One possibility is to add another section to the config for spark properties.
Like other things in the configuration, these settings would be constant and can never change. This would avoid the spark streaming checkpointing issue where the conf is frozen after the first run.
Any approach involving runtime arguments would not work for realtime pipelines due to the fact that Spark serializes the config.
It doesn't matter whether the properties comes from runtime arguments or pipeline configs because at the end Spark Streaming checkpoint (serialize) the DStream states, which contains the configurations, right?
'would not work' was probably the wrong phrase. It would 'work' for the very first run, but subsequent runs would ignore anything in the runtime args because the spark conf is serialized in the checkpoint. Therefore, it seems better to make it part of the app config, at least for now, since the config does not change between runs.

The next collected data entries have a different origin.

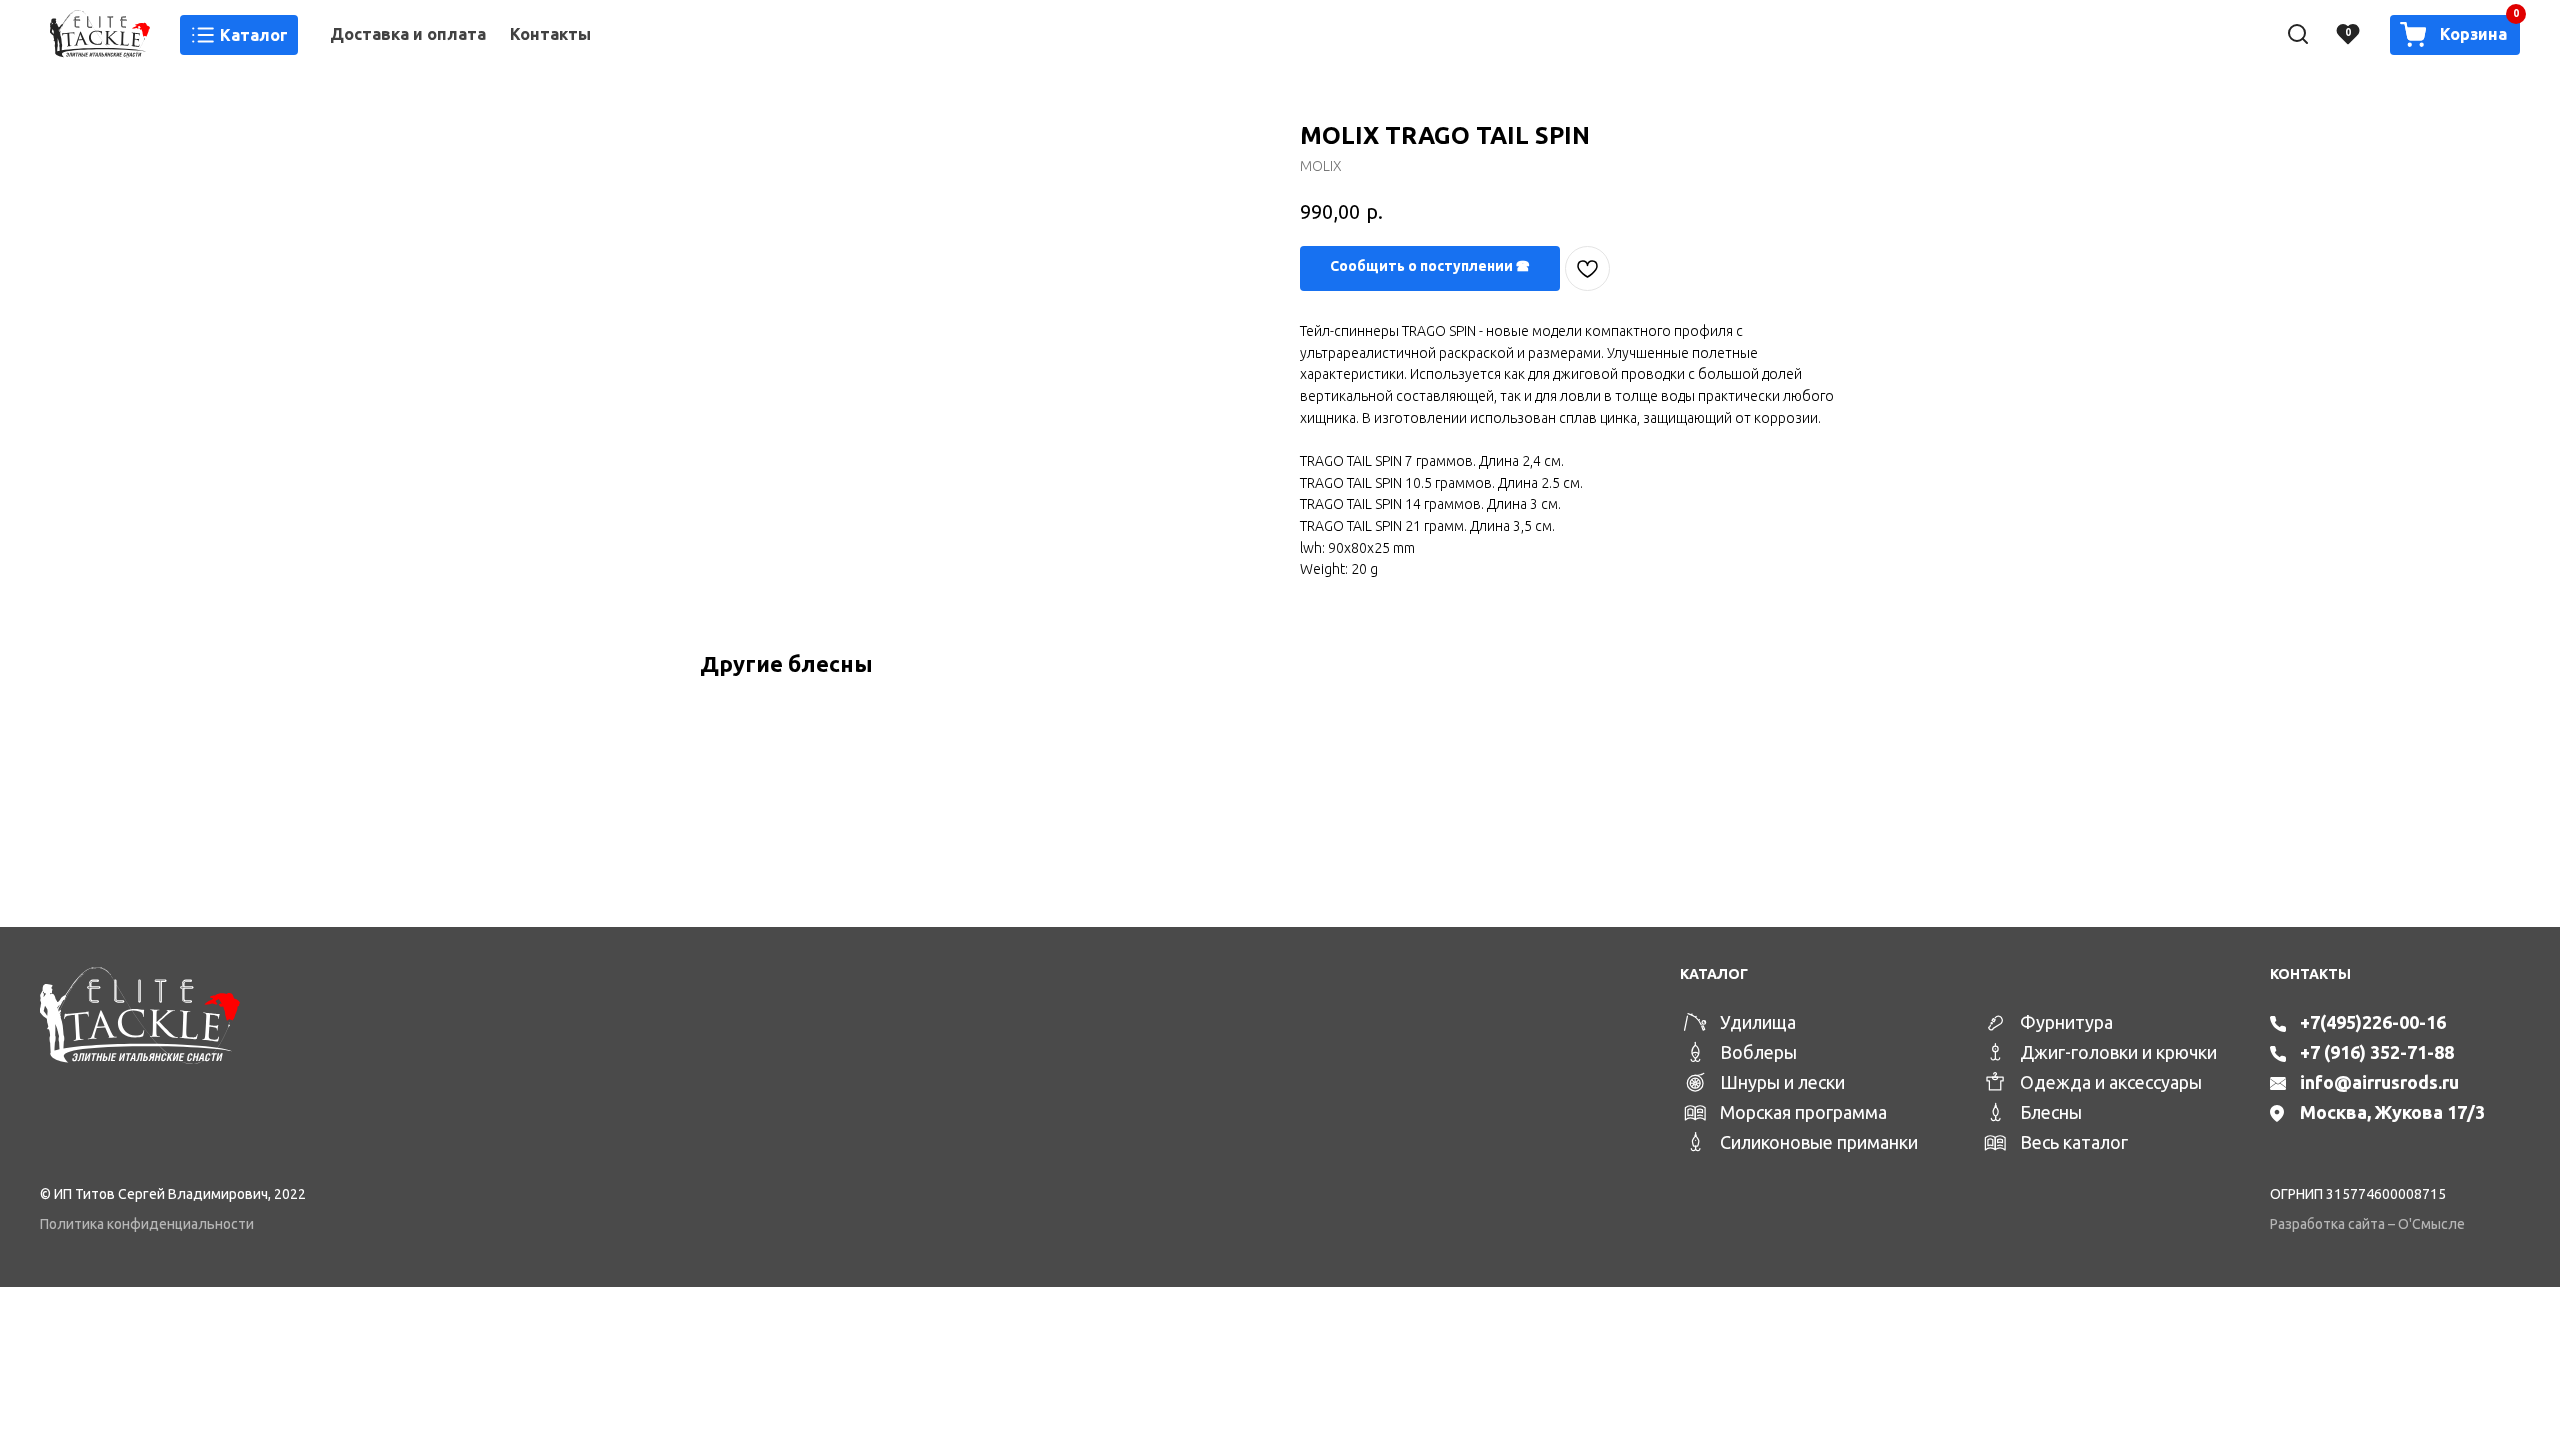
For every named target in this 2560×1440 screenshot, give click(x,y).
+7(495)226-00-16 (2373, 1022)
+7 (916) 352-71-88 (2377, 1052)
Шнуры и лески (1782, 1082)
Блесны (2051, 1112)
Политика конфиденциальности (147, 1224)
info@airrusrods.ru (2379, 1082)
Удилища (1758, 1022)
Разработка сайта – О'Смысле (2367, 1224)
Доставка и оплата (408, 34)
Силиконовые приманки (1819, 1142)
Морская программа (1803, 1112)
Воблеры (1758, 1052)
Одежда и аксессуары (2111, 1082)
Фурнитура (2066, 1022)
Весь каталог (2074, 1142)
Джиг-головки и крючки (2118, 1052)
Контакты (550, 34)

Seems like we should support two new capabilities. The first capability is to set engine specific properties at the pipeline level. This translates to settings in the SparkConf, or settings in the MapReduce Configuration, and would be used by advanced users who want to tweak the properties of their runs. To support this, I propose that we add a "properties" map to the app config:
Properties prefixed with 'system.spark' will be added to the SparkConf. Properties prefixed with 'system.mapreduce' will be added to the Hadoop Configuration.

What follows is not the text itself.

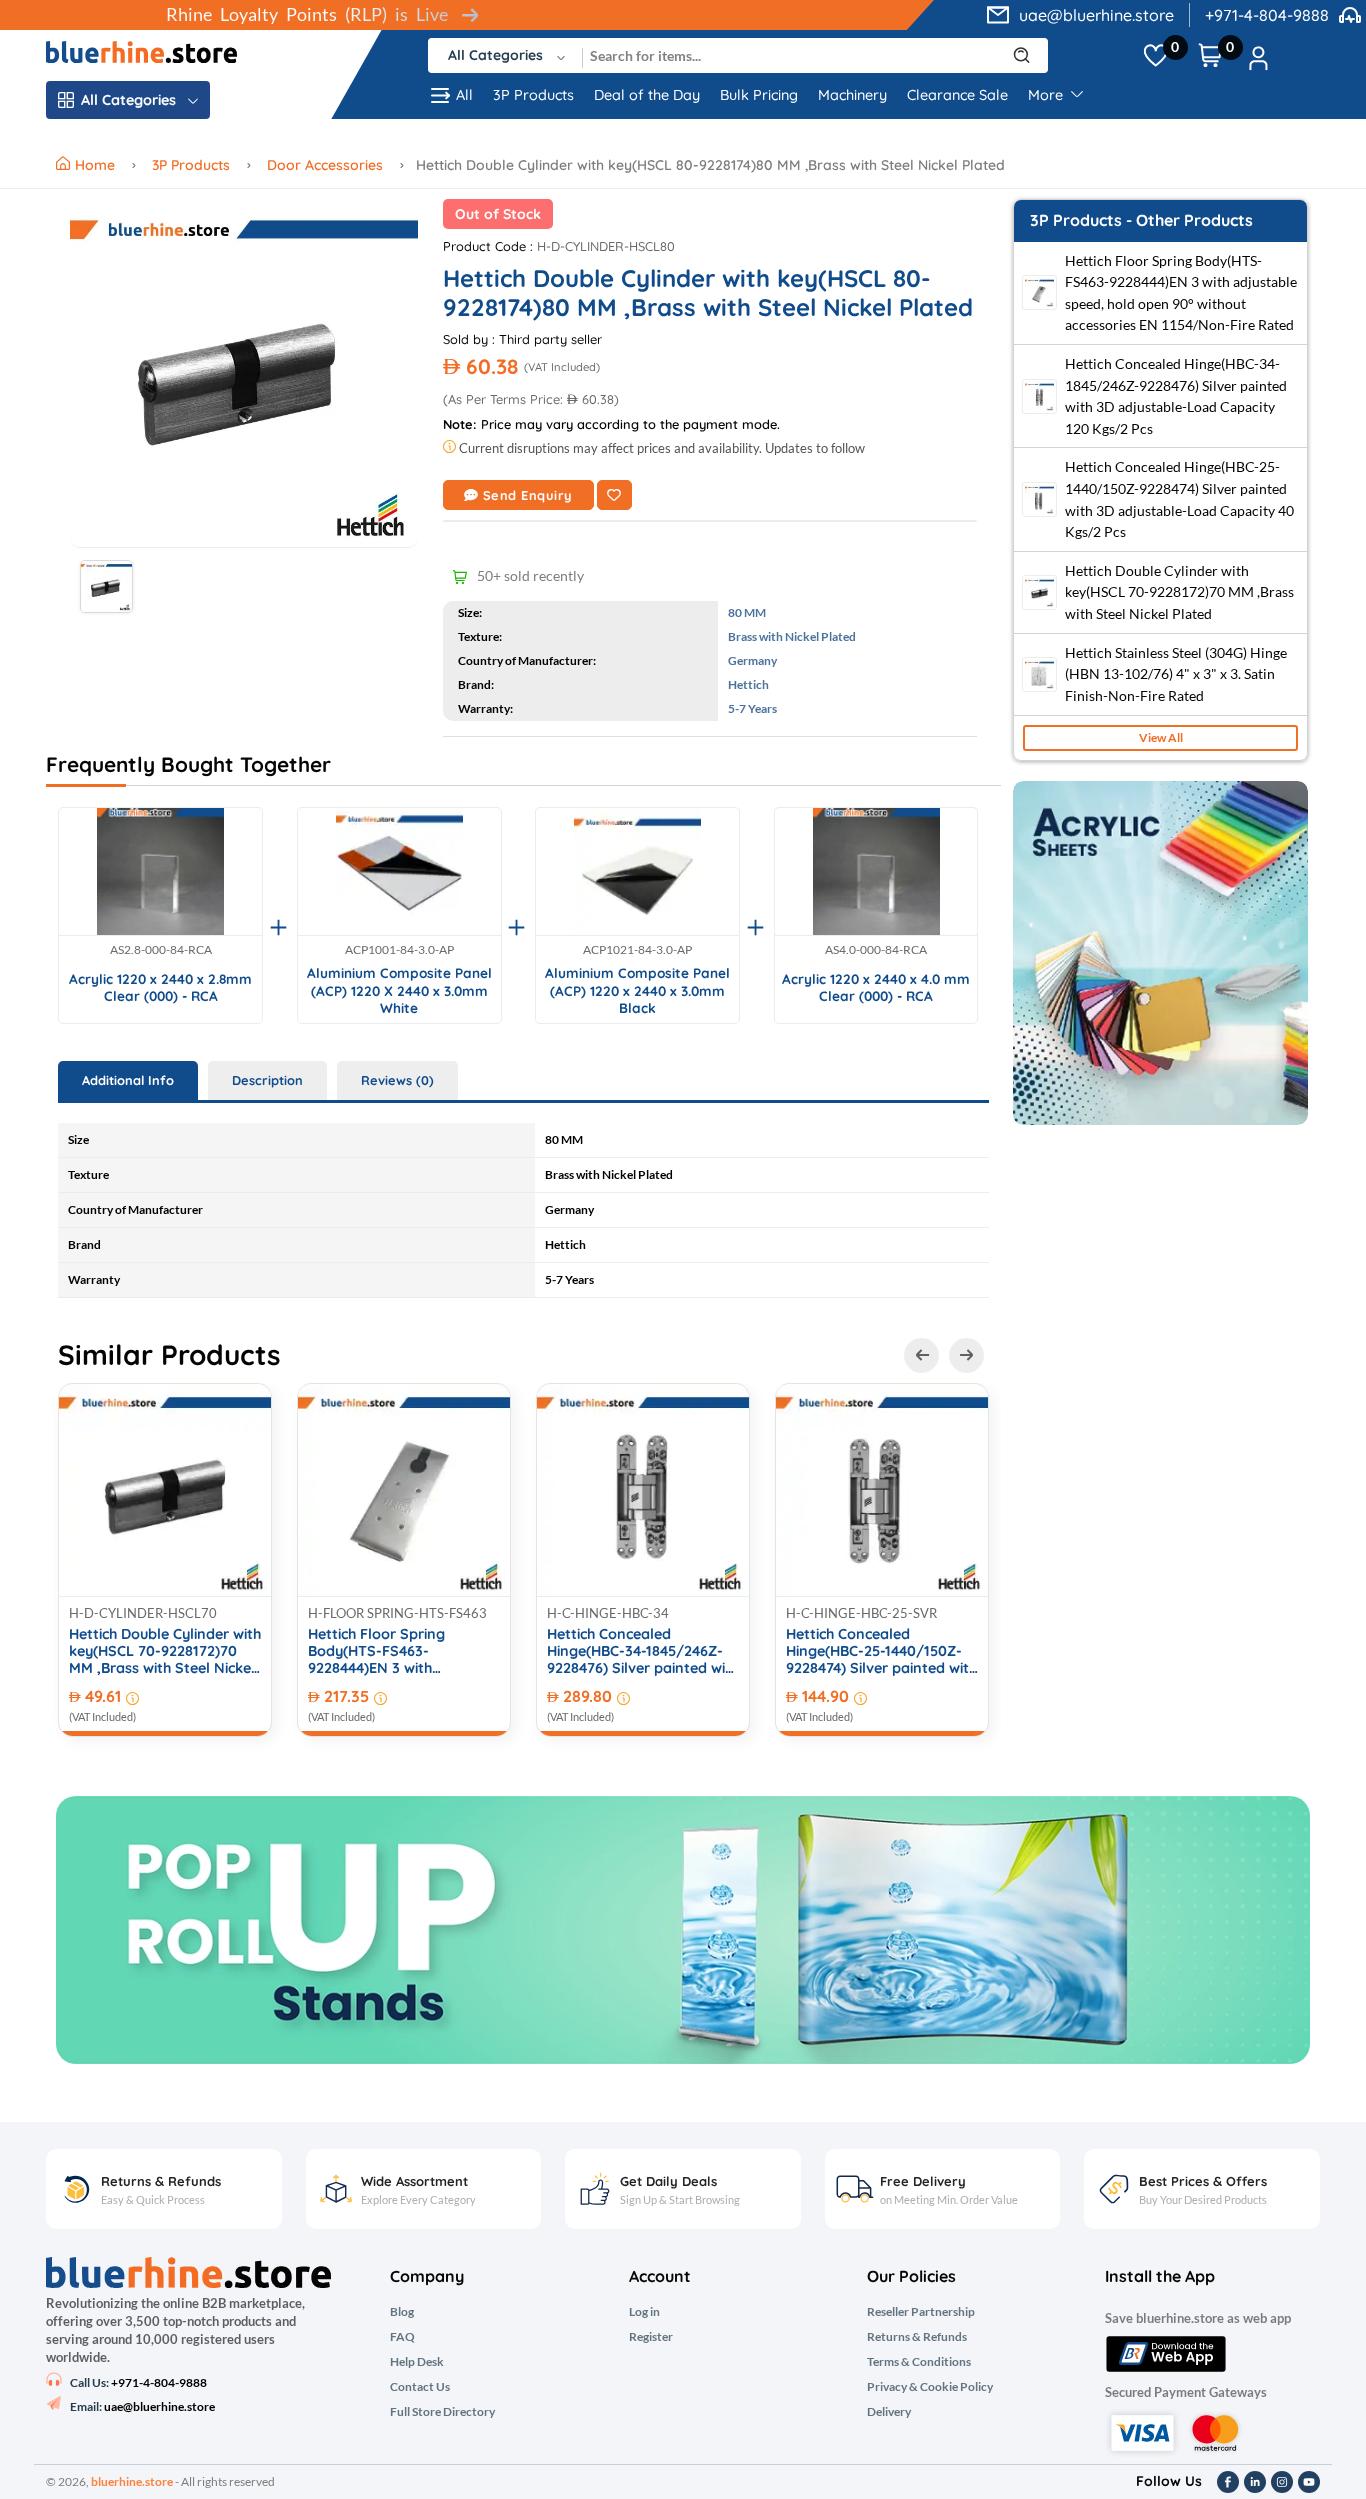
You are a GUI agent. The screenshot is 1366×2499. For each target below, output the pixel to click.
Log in (644, 2312)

The second capability is to allow plugins to set these engine specific properties. For example, the Kafka Streaming Source should be able to rate limit the number of records read per partition by setting the spark.streaming.kafka.maxRatePerPartition property. To support this, I propose we add a couple methods to PipelineConfigurer:
Each plugin will be able to access these at configure time. If multiple plugins set different values for the same key, pipeline creation will fail. This would also require creating an Engine enum in cdap-etl-api, and deprecating the one in cdap-etl-proto in favor of the one in api.